Passage ▸
+ + + + + + +

Start with willingness — how passionate is the person to engage in the job? You can call it the, “Hey coach, put me in the game” factor. Are they enthusiastic and up to the challenge? Then plot these people far to the right on the Will axis. If they are more cynical, burned out, and not as willing to engage, then they go closer to the zero point. 

Next, evaluate skill. Remember that skill is not the same as experience. The key here is to evaluate observed skill, not something on the resume or something the team member has talked about, but something you have actually observed and witnessed — or one of your managers has —in the course of a sale or project. 

Once the Will and Skill of a team member is plotted on the graph, draw an arrow to indicate the direction each seller is trending toward. 

Time for Analysis

In general, it’s easier to deal with skill gaps. Training and education are fixable problems, but it’s tough to deal with willingness gaps. Managers should be more lenient on the skill than on the will side. 

Your chart may have some low-skill, low-will people. We call them the Doubtfuls. They’re consuming resources, they’re not a good fit, and if they can’t move up, it may be time for these sellers to move on from your company.

Sellers with high will but low skill are ripe for more attention. They have enthusiasm and a great attitude. It’s up to the manager to give them better tools for the job. Sales managers can reap large rewards from an investment in people who are high-will, low-skill. 

The most pressing area, however, includes sellers who are high skill but low will. They have a history of excellent performance, but something changed — a new role, a revised compensation plan, a different manager, a company acquisition.

+ + + + + + +

(Stored entries)
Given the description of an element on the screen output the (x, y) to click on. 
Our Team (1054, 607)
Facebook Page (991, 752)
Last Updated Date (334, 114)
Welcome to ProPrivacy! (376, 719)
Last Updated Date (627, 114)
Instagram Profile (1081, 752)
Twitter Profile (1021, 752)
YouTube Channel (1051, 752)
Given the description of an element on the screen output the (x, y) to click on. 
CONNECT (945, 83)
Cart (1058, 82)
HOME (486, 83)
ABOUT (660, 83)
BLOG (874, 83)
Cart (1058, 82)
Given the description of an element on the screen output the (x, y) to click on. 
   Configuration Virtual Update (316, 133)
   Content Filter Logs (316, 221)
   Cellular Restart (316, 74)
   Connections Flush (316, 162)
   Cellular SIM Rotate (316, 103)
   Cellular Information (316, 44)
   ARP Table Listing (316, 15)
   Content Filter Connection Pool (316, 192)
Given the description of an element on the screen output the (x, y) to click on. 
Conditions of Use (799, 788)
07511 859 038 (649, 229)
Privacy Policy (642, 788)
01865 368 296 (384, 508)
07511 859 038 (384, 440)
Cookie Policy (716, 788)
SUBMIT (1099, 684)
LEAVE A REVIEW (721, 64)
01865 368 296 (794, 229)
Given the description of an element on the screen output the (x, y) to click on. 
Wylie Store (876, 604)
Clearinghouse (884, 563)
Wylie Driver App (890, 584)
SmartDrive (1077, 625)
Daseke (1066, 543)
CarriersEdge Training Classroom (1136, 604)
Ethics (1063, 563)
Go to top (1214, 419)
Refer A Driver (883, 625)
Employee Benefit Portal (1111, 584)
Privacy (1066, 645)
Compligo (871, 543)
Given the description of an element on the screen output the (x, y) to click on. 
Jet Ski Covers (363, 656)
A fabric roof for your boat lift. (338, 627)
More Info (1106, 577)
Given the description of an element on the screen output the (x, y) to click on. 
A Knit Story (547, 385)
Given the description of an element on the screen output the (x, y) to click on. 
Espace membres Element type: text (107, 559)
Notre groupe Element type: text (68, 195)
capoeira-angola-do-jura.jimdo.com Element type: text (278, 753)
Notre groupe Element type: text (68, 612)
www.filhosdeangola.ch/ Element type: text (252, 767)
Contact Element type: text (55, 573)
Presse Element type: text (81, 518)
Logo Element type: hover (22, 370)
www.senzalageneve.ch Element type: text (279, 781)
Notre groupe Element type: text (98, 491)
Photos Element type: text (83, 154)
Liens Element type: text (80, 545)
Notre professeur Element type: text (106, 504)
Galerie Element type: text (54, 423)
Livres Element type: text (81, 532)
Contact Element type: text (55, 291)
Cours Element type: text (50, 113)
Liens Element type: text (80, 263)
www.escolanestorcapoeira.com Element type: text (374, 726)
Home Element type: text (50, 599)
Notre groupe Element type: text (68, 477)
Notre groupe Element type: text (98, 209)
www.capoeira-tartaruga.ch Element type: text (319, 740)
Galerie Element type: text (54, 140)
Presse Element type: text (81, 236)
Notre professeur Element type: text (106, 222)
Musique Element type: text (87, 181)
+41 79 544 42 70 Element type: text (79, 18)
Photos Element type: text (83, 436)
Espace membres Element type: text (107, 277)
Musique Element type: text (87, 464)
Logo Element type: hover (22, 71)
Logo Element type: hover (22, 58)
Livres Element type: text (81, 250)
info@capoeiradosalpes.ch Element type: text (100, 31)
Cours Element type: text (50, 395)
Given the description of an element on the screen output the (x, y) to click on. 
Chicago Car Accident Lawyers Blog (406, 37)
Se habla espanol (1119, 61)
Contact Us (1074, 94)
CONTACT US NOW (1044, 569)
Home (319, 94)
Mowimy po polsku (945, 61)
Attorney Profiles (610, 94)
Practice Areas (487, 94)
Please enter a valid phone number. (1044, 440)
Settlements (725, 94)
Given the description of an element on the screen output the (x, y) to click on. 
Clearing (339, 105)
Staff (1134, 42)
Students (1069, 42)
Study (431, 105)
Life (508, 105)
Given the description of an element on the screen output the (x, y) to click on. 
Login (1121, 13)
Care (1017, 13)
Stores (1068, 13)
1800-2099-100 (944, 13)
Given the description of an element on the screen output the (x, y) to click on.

+ + + + + + +

Complete the following ▸
(A) Using the passage on rating sellers by will and skill, decide whether each statement agrees with it: (i) skill should be judged from what a team member's resume shows, (ii) skill gaps are easier to deal with than willingness gaps, and (iii) people low in both skill and will are called the Doubtfuls. Answer yes or no for each, quoting the words of the passage that decide it.
(B) According to the passage on rating sellers by will and skill, which group of sellers makes up the most pressing area?

Answers per task ▸
(A)
(i) No: "not something on the resume or something the team member has talked about, but something you have actually observed and witnessed."
(ii) Yes: "In general, it’s easier to deal with skill gaps."
(iii) Yes: "Your chart may have some low-skill, low-will people. We call them the Doubtfuls."

(B) Sellers who are high skill but low will.